About that post, the spark-avro library is deprecated by DataBricks and is donated to Spark.
ABRiS library provides a UDF to convert a column of Array[Byte]
to a column of complex type and eventually to a DataFrame.
In your case, you should first couple of transformations.
import org.apache.spark.sql.DataFrame
import za.co.absa.abris.avro.functions.from_avro
import za.co.absa.abris.examples.data.generation.AvroDataUtils
val spark: SparkSession = SparkSession
.builder().master("local[*]").getOrCreate()
// read data into an RDD of GenericRecord called "genericRecordRdd"

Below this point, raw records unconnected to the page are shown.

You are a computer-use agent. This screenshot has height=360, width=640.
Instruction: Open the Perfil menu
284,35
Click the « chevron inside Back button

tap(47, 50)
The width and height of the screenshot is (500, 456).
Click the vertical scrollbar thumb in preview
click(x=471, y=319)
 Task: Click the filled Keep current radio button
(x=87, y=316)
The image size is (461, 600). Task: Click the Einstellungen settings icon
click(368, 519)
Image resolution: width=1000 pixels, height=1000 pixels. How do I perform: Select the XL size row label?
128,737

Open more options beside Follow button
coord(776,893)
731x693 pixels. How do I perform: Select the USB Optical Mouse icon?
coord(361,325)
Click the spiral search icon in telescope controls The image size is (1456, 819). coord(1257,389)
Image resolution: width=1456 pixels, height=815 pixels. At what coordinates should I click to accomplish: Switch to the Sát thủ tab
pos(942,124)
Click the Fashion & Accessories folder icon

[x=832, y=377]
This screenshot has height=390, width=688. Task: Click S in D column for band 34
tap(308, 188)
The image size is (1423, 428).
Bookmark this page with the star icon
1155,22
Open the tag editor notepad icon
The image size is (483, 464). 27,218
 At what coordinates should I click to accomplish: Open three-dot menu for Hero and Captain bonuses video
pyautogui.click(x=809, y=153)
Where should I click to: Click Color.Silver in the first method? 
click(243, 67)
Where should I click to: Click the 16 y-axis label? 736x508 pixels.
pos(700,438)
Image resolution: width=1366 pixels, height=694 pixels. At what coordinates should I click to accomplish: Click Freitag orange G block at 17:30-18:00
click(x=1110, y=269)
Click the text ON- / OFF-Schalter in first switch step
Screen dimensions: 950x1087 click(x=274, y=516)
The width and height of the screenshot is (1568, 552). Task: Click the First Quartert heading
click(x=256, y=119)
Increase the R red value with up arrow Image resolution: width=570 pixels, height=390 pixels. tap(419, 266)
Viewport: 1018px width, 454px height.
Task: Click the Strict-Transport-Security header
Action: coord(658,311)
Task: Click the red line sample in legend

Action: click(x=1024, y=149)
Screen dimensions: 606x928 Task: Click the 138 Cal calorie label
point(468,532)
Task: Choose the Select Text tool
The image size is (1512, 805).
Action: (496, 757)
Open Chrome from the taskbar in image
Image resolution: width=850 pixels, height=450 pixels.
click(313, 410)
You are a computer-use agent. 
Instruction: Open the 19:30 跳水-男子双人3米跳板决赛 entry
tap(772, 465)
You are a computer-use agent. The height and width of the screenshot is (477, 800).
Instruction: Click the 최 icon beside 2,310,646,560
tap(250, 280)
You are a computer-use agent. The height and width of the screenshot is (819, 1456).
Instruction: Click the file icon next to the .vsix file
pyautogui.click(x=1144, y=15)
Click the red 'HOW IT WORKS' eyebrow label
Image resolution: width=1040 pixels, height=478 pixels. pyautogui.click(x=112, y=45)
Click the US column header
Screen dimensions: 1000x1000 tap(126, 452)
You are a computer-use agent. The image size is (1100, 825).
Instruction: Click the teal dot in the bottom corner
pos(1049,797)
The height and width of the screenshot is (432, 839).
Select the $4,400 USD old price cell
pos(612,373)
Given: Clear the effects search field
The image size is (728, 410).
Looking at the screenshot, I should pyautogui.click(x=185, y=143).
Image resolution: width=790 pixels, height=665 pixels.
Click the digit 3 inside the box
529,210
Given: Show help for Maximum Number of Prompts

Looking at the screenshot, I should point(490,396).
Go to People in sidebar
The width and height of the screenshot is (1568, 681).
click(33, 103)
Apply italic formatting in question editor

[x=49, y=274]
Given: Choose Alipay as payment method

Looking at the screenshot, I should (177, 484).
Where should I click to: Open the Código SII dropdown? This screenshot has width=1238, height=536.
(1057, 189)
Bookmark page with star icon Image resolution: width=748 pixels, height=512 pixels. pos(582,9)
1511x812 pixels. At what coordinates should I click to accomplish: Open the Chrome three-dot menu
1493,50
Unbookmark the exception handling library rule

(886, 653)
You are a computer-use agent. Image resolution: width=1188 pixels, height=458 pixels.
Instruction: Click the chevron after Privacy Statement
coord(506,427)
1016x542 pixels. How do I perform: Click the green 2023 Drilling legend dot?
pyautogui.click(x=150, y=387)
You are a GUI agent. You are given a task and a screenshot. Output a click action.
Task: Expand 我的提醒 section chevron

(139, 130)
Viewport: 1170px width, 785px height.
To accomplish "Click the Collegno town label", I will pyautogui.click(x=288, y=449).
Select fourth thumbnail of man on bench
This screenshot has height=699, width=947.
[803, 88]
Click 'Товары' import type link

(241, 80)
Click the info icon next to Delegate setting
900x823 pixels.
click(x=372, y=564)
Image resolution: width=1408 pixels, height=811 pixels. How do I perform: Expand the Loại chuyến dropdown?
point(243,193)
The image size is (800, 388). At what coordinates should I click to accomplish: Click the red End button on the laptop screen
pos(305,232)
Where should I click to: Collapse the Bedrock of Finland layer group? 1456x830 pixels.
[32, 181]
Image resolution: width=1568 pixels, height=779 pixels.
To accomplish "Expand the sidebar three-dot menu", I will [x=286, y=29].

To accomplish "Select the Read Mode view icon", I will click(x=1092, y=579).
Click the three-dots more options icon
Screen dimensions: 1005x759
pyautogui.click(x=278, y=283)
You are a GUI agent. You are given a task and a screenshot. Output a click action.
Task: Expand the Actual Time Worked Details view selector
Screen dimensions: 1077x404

// Have your schema in string format in a variable called "stringSchema"
import spark.implicits._
val domainDF: DataFrame = genericRecordRdd
.map(AvroDataUtils.recordToBytes)
.toDF("value")
.select(from_avro(col("value"), stringSchema) as 'data).select("data.*")
The AvroDataUtils.recordToBytes
is part of ABRiS library that converts a GenericRecord
object to Array[Byte]
. Then you create a DataFrame
with only one column and it is called "value"
. At this moment, you are ready to use from_avro
UDF. Following the documentation on the website, you do have other options but from your description, I thought this would be the closest.